Dieses Meisterstück modernster Schneiderkunst in der FuZo von BB möchte ich euch nicht vorenthalten

da rollt auch schon die KSC-Armada an

so, jetzt nix wie raus aus dem Lehmann...äh...Kahn

immer schön in Reih und Glied

auch hier wird jede helfende Hand gerne angenommen

es folgt das übliche Sammeln und Palavern

und auch das eine oder andere Kippchen wird gezündet nach dem Stress

auch der aus dem Gleichgewicht geratene Flüssigkeitshaushalt wird natürlich ausgeglichen

dann heisst es: alle Boote auf den Hänger

da ist jede handfeste Unterstützung hochwillkommen

und hier noch ein Bildchen für den Sponsor

dann gehts locker flockig durch den Kurpark

durch die Horden, die ihre Erholung noch vor sich haben

dahinten lauert auch schon das Zugfahrzeug

hier das Trockenpaddler-Begrüßungskommitee

ich sitz im knaaallroooten Guuuumiiiiiboooooot

hier wird die finale Chillphase eingeläutet

und es wurde von sich biegender Tafel gespiesen, bis das Bäuchlein spannte

sooo, da verließ mich dann mein letzter maroder Akkusatz (zwei neue Sätze werden gerade geladen), was aber nicht so schlimm war, denn für mich war die Fahrt an diesem Tag beendet, und für die folgenden Tage hatte ich ja Volker:

hier eine Studie von vier Damen beim Sinnieren

Beim abendlichen Bad bei ca. 10°C wars im Pool richtig gemütlich und wir hatten auch wenig Mitbewerber

ich war um die 20 Minuten drin und hatte so ausgiebig Zeit, meinen weiblichen Nachwuchsfans Rede und Antwort zu stehen ;-)

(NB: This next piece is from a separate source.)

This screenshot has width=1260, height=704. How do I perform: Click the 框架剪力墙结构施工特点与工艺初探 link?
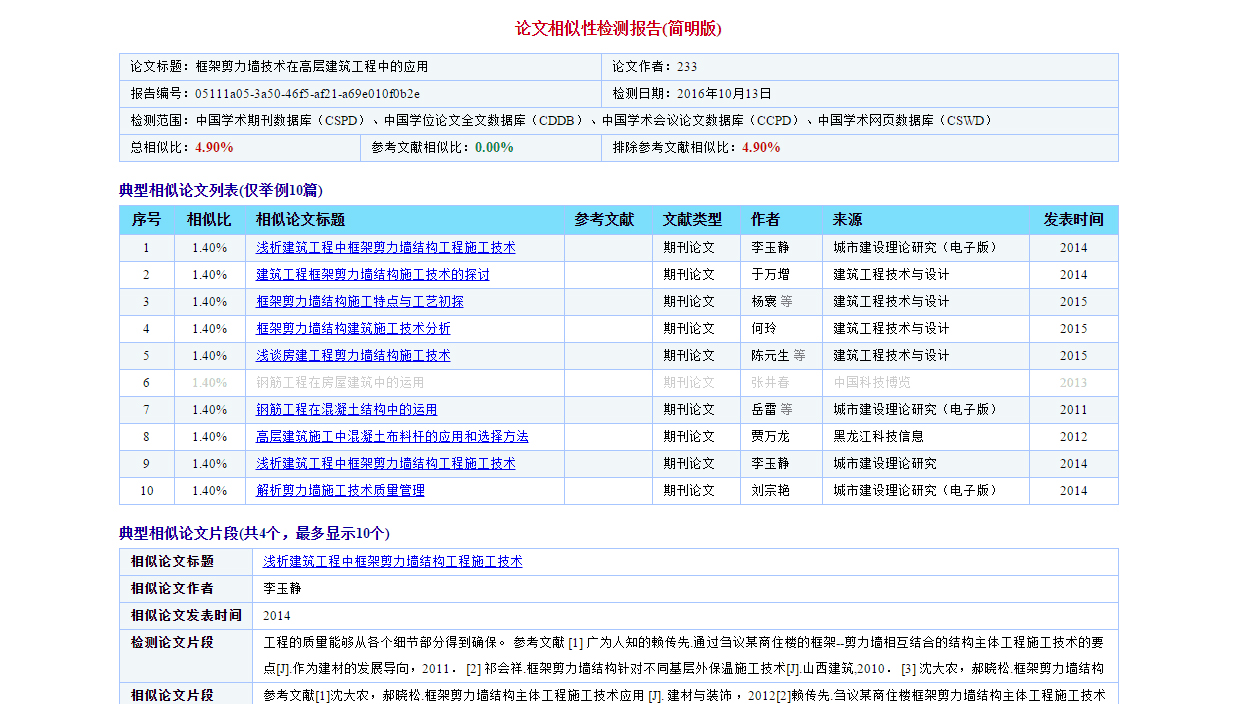point(359,301)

aber danach war ich auch froh, daß das Feuer brannte

hier Fahrtenleider Ernst und Christa zu später Stunde

hier ist die 'Einsatzstelle' in die Hardau am Sonntag, da ließ ich mein Dickschiff lieber aufgeschnallt (wollte ja sowieso zurück...)

also ausnahmsweise besser mal nicht gegen die Strömung einsetzen

hier eine idyllische Szene vom Montag, war wohl die Gerdau..wenn ich mich nicht irre <hihihi>

und das hier sieht verdächtig nach Ende dieser Fahrt aus...war ja nicht dabei

Danke, daß ihr solange durchgehalten habt, bis demnächst!